What? You ask. How can you not understand blogging?
You have written blogs, read blogs, wrote a blogging tool, talked about it more than
you should, and debated the future of blogging with DBox and other luminaries!
I guess I would say that I have just begun to understand what is going on. I know
that Winer and Co. have been blogging for years. I understand that permalinks, RSS
feeds, and time organized posts are common to all "real" blogs. I have begun to understand
the notion of the community as a standards body. Looking at new features like pingback and
trackback, along with Sam Ruby's <xhtml:body> features I am begining to understand
what an open community is.
However, I have also really begun to understand that these technical blogs are only
one corner of the blogsphere. The last number I heard was something like one million
people are blogging. Companies are begining to see blogs as the new place for marketting.
Corporations are investigating blogs as new way of communicating internally, and externally.

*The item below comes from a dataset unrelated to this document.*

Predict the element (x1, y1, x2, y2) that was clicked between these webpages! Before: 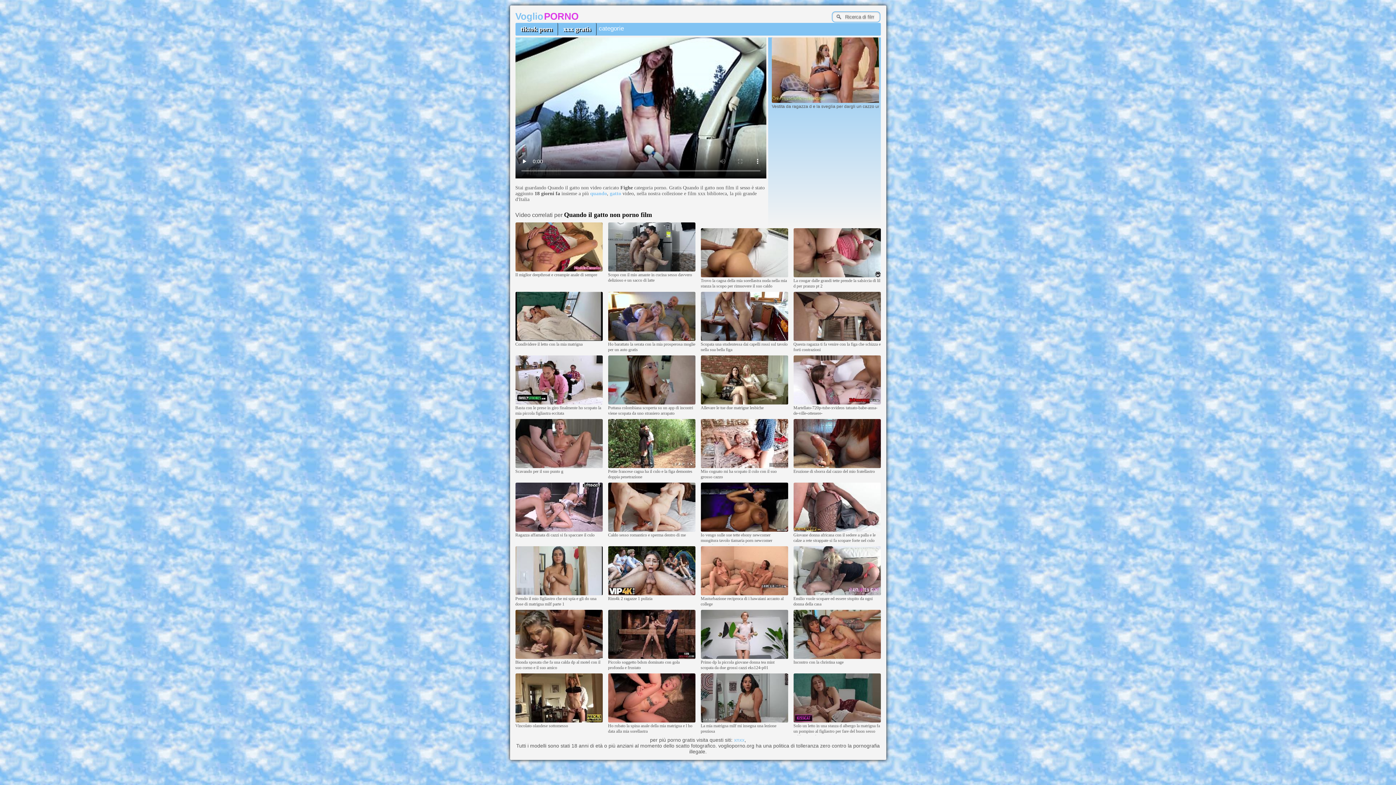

I don't understand blogging.
It is nothing new. FrontPage provides better editing support. SharePoint works way
better for document management. Exchange captures conversational dialogs better. Instant
Messenger gives much faster change notification.
Why is it catching on? Why should anyone care?

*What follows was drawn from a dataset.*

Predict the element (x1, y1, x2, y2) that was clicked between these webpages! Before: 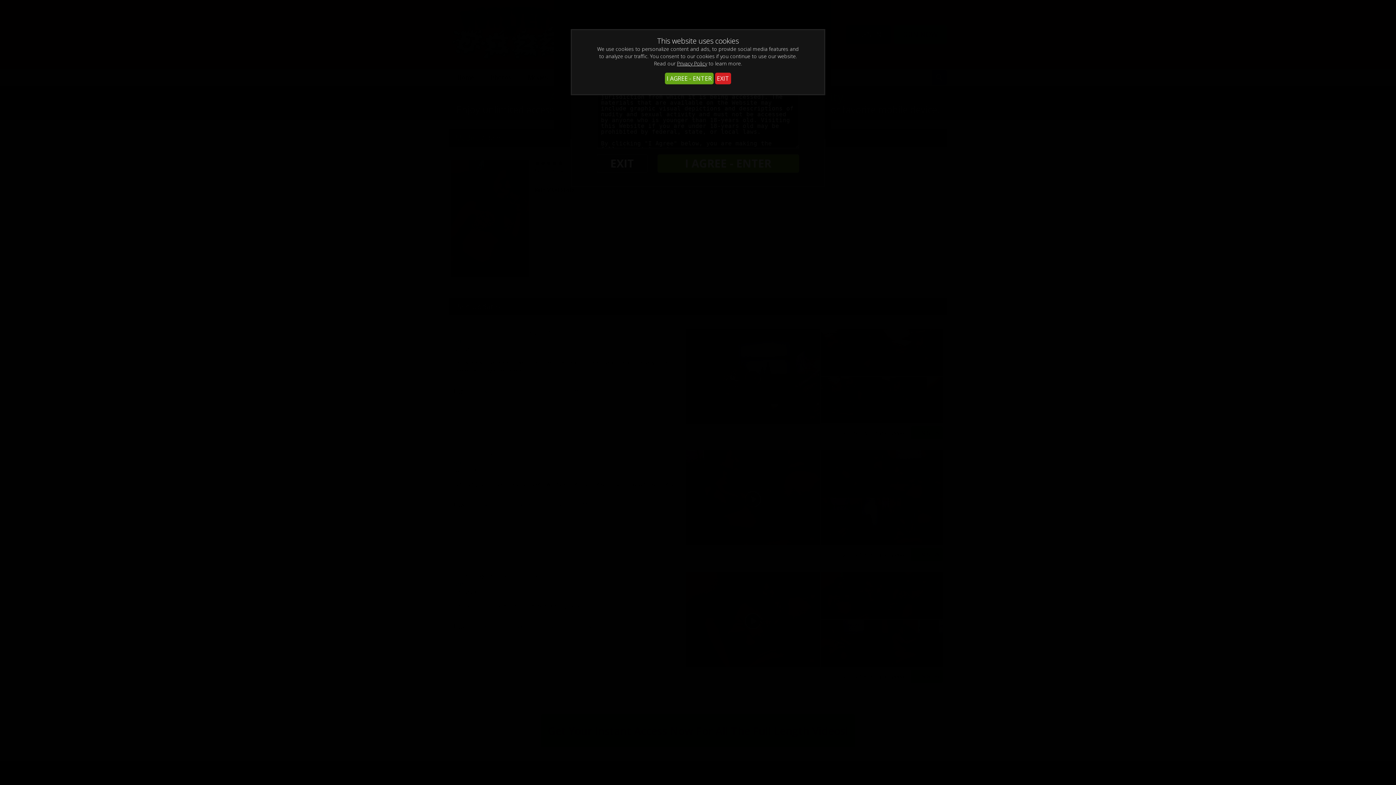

Lets dispense with a buzzword... Democratic journalism. I think people mean
this to refer to the features of blogging that allow an individual to post, or publish,
their thoughts to the world. The web did this long ago. However blogs have a built
in type of reputation system. Because blogs are an ecosystem of links, once you find
a blog you trust, you begin to trust the blogs that site links to. Hence, when I post
something to my site, I get credibility if influential people link to me. The democratic
system means that the more people that link to me (re: vote for me) I get more influence.
There are a lot more smarter people than I that talk a lot about this on the blog...

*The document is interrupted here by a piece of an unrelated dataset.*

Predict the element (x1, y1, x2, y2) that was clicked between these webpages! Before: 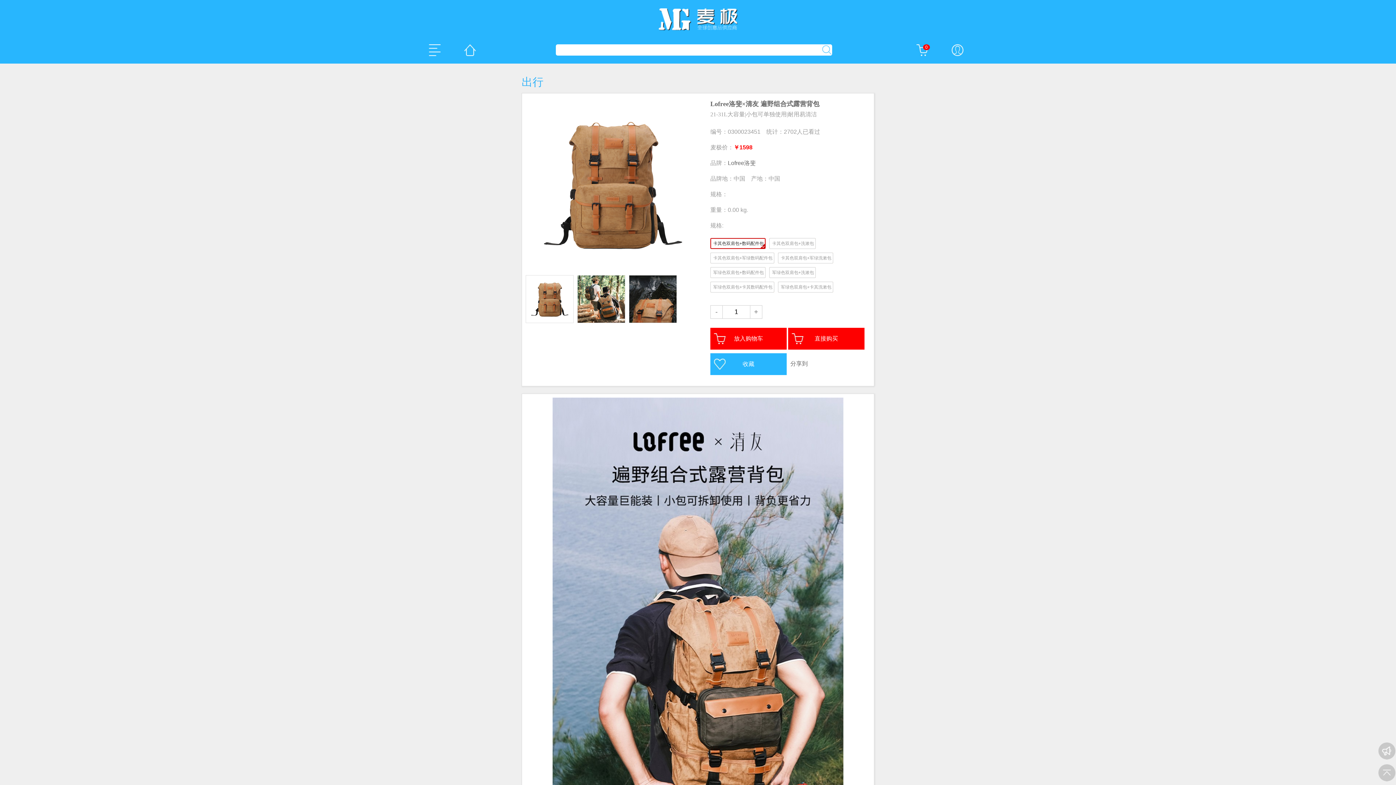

Blogs have been compared to newsgroups. It is interesting. In newsgroups there is
no "uber" member. Everyone is equal. At first that seems great - however it makes
it hard for people to filter out the noise. In effect, a blog gives me control over
the "major" content of my newsgroup. I can post anything I want on the front page...
anyone can add comments, link to me, etc - but no one else gets to be on the front.
In this way blogs appeal to the ego of the blog owner, but also gives people visiting
a blog a built in filter.
The most fundamental building block of blogs is RSS. I don't know how revolutionary
RSS is compared to HTML or TCP/IP, but RSS is the heart and soul of blogs. RSS provides
a crude "alpha" XML web service. It will evolve and become even better. Today, RSS
gives blogs a way to publish their content in a standard way. Sounds simple. Which
is what makes it great. With RSS as a standard, you can now have aggregators that
troll hundreds of blogs and extract relavant information. You can extend RSS (being
XML and all) and add features like full message content, Doublin Core fields, etc.
One reason I believe that blogs are great for corporation internal communication is
the question of distribution lists. Inside of Microsoft we live and die by email.
However the constant spam of email to large distribution lists ends up drowning out
the important information. For many types of communication (but not all) blogs provide
a better way of communicating. There are many cases where you as the publisher of
a piece of information don't know who would be interested. Blogs are a way to "publish
and forget" - you fire the information out there, and interested people will find
it. Once I add our internal blog server to the corporate search service, suddenly
I could find people that worked on products that I wanted to communicate with. Amazing.
I don't understand blogging.
I have a huge concern. Now that everyone is thinking about blogging - including Microsoft
- I am worried that the normal thing will happen. People will spend a few minutes,
maybe even read a book, about blogging and then think they get it. They will then
spend the next three months figuring out how they can make it better. My advice -
first learn. Seek first to understand, then to be understood.